Bundestagswahl nur noch alle fünf Jahre? Ein fatales Signal

14.9.2017, 11:29 Uhr
Ein Wahlkampf nur noch alle fünf Jahre ist für die Demokratie nicht förderlich. Gerade der zugespitzte Kampf um Stimmen hatte bisher noch am ehesten den Effekt, Menschen für Politik zu interessieren. Im Bild: SPD-Wahlmaterial für Martin Schulz.

© John MacDougall/afp Ein Wahlkampf nur noch alle fünf Jahre ist für die Demokratie nicht förderlich. Gerade der zugespitzte Kampf um Stimmen hatte bisher noch am ehesten den Effekt, Menschen für Politik zu interessieren. Im Bild: SPD-Wahlmaterial für Martin Schulz.

Was die repräsentative von der direkten Demokratie unterscheidet, das könnte man als eine lediglich für Politologen spannende Frage abtun. Hätte nicht das Jahr 2015 jedem Bürger vor Augen geführt, was repräsentative Demokratie bedeutet: Als die Kanzlerin vor der Frage stand, die in Ungarn gestrandeten Flüchtlinge nach Deutschland zu lassen, da wurden die Bürger nicht gefragt, wie es in einer direkten Demokratie der Fall gewesen wäre. Da entschied Angela Merkel selbst.

Ihre Legitimation: Sie wurde zwei Jahre zuvor vom Deutschen Bundestag zur Kanzlerin gewählt, dessen Abgeordnete wiederum vom Volk bestimmt wurden. Der Einfluss der Bürger auf die historische Flüchtlings-Entscheidung war also höchst begrenzt.

Repräsentative Demokratie, das bedeutet: Vertrauen. Alle vier Jahre wählen die Bürger Abgeordnete, denen sie das politische Schicksal des Landes anvertrauen. Damit geben sie aber auch vier Jahre lang die eigene Entscheidungsmacht aus der Hand. Eine lange Zeit.

Nun sprechen sich die Fraktionsspitzen aller Bundestagsparteien für eine Verlängerung der Wahlperiode auf fünf Jahre aus: CDU, CSU und SPD sind offen dafür, Grüne und Linke zeigen sich aufgeschlossen und in der FDP gibt es laut Redaktionsnetzwerk Deutschland mehr Befürworter als Gegner. Beschließen will man das nach der Wahl, in Kraft treten würde die Regelung dann ab 2021.

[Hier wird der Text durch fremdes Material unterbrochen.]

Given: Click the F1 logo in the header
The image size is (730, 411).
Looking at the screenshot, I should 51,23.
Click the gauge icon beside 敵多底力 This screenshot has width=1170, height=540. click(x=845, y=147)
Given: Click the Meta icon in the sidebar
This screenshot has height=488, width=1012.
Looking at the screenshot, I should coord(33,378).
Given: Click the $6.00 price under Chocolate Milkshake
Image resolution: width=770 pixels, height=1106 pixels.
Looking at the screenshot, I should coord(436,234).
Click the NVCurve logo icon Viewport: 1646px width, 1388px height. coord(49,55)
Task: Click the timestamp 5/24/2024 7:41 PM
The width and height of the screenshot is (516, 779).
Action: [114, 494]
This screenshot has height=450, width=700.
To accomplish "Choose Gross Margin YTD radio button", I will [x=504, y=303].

Natürlich gibt es Gründe dafür: Mit Wahlkampf und Koalitionsverhandlungen geht schnell ein halbes Jahr für echte politische Arbeit verloren und bei Landtagswahlen ist eine Legislaturperiode von fünf Jahren ja längst üblich.

Viele Bürger fühlen sich übergangen

Doch umso mehr spricht gegen die Pläne: Alle fünf Jahre zu wählen, heißt in einer repräsentativen Demokratie, dass der Bürger nur noch zweimal im Jahrzehnt etwas dagegen unternehmen kann, wenn die von ihm gewählten Volksvertreter in seinen Augen falsche Entscheidungen getroffen haben. Das ist zu selten.

Zudem bedeutetet eine verlängerte Legislaturperiode, dass es nur noch alle fünf Jahre Wahlkämpfe gibt. Das mag angenehm für die Parteien sein, für die Demokratie ist es aber nicht förderlich. Gerade der zugespitzte Kampf um Stimmen vor Abstimmungen hatte bisher noch am ehesten den Effekt, Menschen für Politik zu interessieren und ihnen Alternativen aufzuzeigen. 

Gerade in einer Zeit, in der sich viele Menschen von Politik übersehen oder übergangen fühlen, in einer Zeit, in der alle Parteien Politikverdrossenheit bedauern und bekennen, sich mehr Engagement und Einmischung von den Bürgern zu wünschen, wäre eine Verlängerung der Wahlperiode somit das völlig falsche Signal.

Ein Signal, bei dem die Botschaft mitschwingt: Liebe Bürger, bitte macht doch nur alle fünf Jahre euer Kreuzchen - und lasst uns den Rest der Zeit in Ruhe.